Une infirmière du service revient vers nous et nous propose de passer lundi à la première heure une amniocentèse et nous laisse digérer l’annonce, réfléchir et voir avec eux pour la suite.
Suite à cette annonce non n’avons pas les mots, nous sommes dépités, nous n’arrivons plus à nous projeter, on t’aimait déjà si fort, je prie, pleure depuis l’annonce, j’ai mal au cœur, mais ton père et moi restons soudés l’un à l’autre, il faut encore une fois être forts.
Le lendemain de l’annonce n’est pas vraiment un autre jour. J’ai l’impression d’avoir basculé dans un jour sans fin.
Je n’ai quasiment pas dormi de la nuit et pourtant le réveil est une torture.
Non, ce n’était pas un cauchemar, c’est toujours vrai.
Je me réveille comme je me suis effondrée de fatigue, avec ces mots qui résonnent en boucle dans ma tête « agénésie du corps calleux ».
C’est comme une agression permanente. Je n’arrive pas à faire taire cette voix qui me répète sans cesse ces mots qui n’ont aucun sens pour moi.
Quand ces mots sont traumatisme.
Ce réveil est d’une violence sans nom, je ne me sens plus tout à fait vivante et pourtant je ne suis pas morte.
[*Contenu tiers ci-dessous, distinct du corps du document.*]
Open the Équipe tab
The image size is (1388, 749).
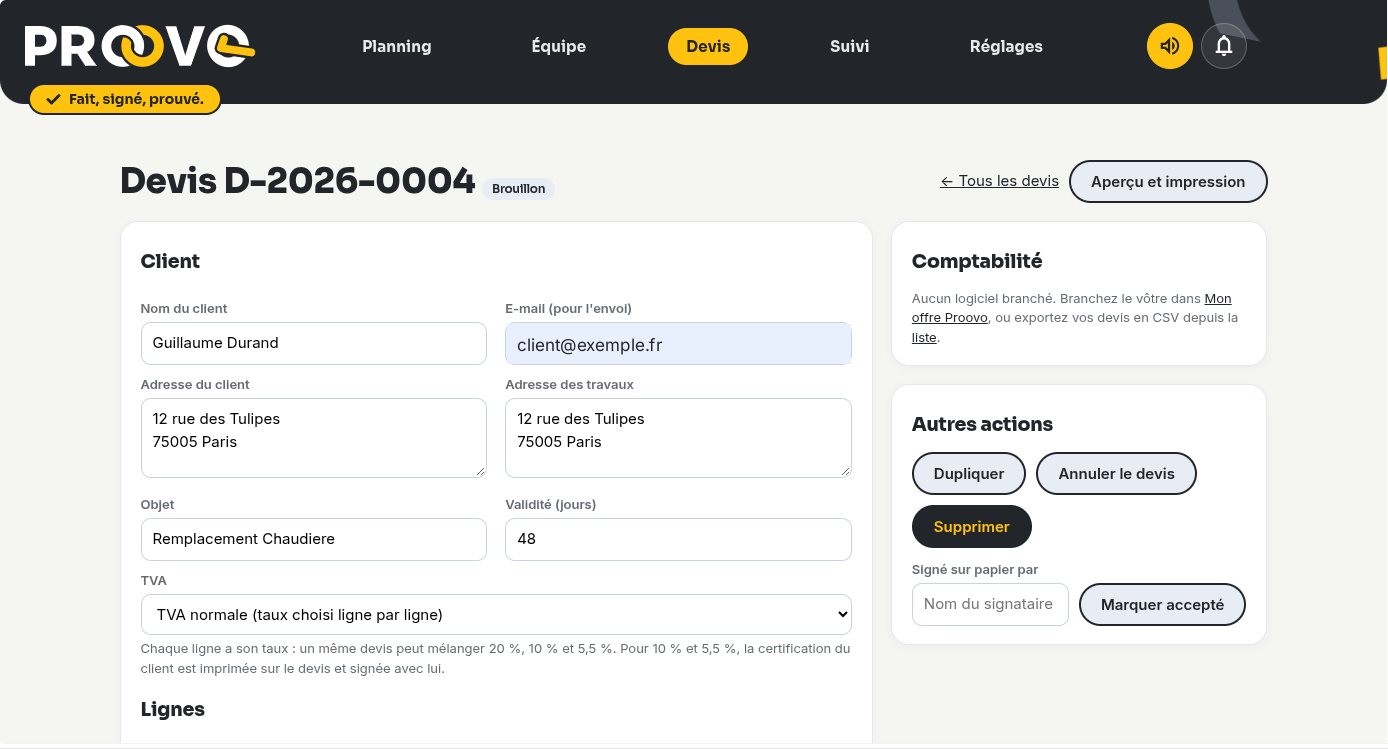click(559, 46)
J’ai appelé une amie, « j’ai l’impression que tout sera pour toujours différent ».
Je peux le dire aujourd’hui, oui tout a changé et rien ne redeviendra comme avant.
Je suis là à pleurer en silence, d’une reconnaissance éternelle d’avoir mes animaux autour de moi et anéantie de sentir mon bébé bouger dans mon ventre en sachant qu’il ne bougera jamais dans mes bras.
Tout mon corps me fait mal. Le chagrin est tellement grand dans la tête qu’il s’empare de tout le corps. Il se diffuse dans chaque cellule.
Me vient alors cette phrase qui envahira mes pensées presque autant que le diagnostic : porter la vie, donner la mort.
Comment cela est possible ? Passer de la plus douce et puissante réalité à la plus cruelle et violente ?
Ce jour-là, il nous reste peu d’espoir. Une partie irrationnelle de moi se dit que l’échographiste s’est peut-être trompé.
Et puis il y a cette autre partie qui dès la sortie de la maternité a senti le pire arriver. Et puis j’ai commencé à me renseigner et ce que j’ai lu sur internet ne m’a pas rassurée. Malgré cette porte sur l’horreur qui s’est ouverte, il faut vivre.
Je m’occupe de mes animaux mais c’est trop dur, voir des familles avec leurs enfants, bébés dans la rue, dans les magasins, je ne peux plus les regarder. On sort quand même, on ne peut pas rester enfermés.
Je respire profondément. Je me dis que ce n’est pas possible. Je me laisse envahir par l’espoir.
Nous continuons les examens complémentaires prévus, j’ai passé une amniocentèse, nous attendons la suite. J’ai aussi passé une IRM fœtale et nous avons eu un rendez-vous avec une neuropédiatre à Brabois (54).
Mais nous demanderons à l’équipe médicale notre projet pour ton envol vers le paradis malheureusement.
Puis à l’accouchement te dirons un chaleureux au revoir, cette épreuve va être très difficile physiquement et émotionnellement encore une fois pour nous deux et bien pire qu’il y a trois ans quand on a perdu notre première étoile au premier trimestre de grossesse, tu partiras au troisième trimestre…
Mais sache que c’est la meilleure et la plus sage décision de te faire partir quand on y réfléchit bien, sinon qu’elle aurait été ta vie dans ce monde de brutes ? Déjà qu’elle est bien compliquée. Tu vivrais avec un handicap lourd, tu subirais des moqueries, des regards de haut par le monde, et nous ne nous voulons pas voir et assumer tout cela, j’espère que tu comprendras, le mieux c’est que tu rejoignes le paradis rejoindre tes arrières grands-pères, grand-mères.
Il va falloir à ton père et à moi être forts, plus forts encore et plus soudés l’un à l’autre ce qui permettra aussi de renforcer notre amour.
Une nouvelle fois encore, nous sommes des parents endeuillés, mais qu’est-ce qu’on a fait pour mériter ça ? rien du tout, c’est la faute à pas de chance disait le corps médical.
Au revoir mon fils, je t’aime, nous t’aimons très fort, repose en paix, mon petit cœur, veille sur nous.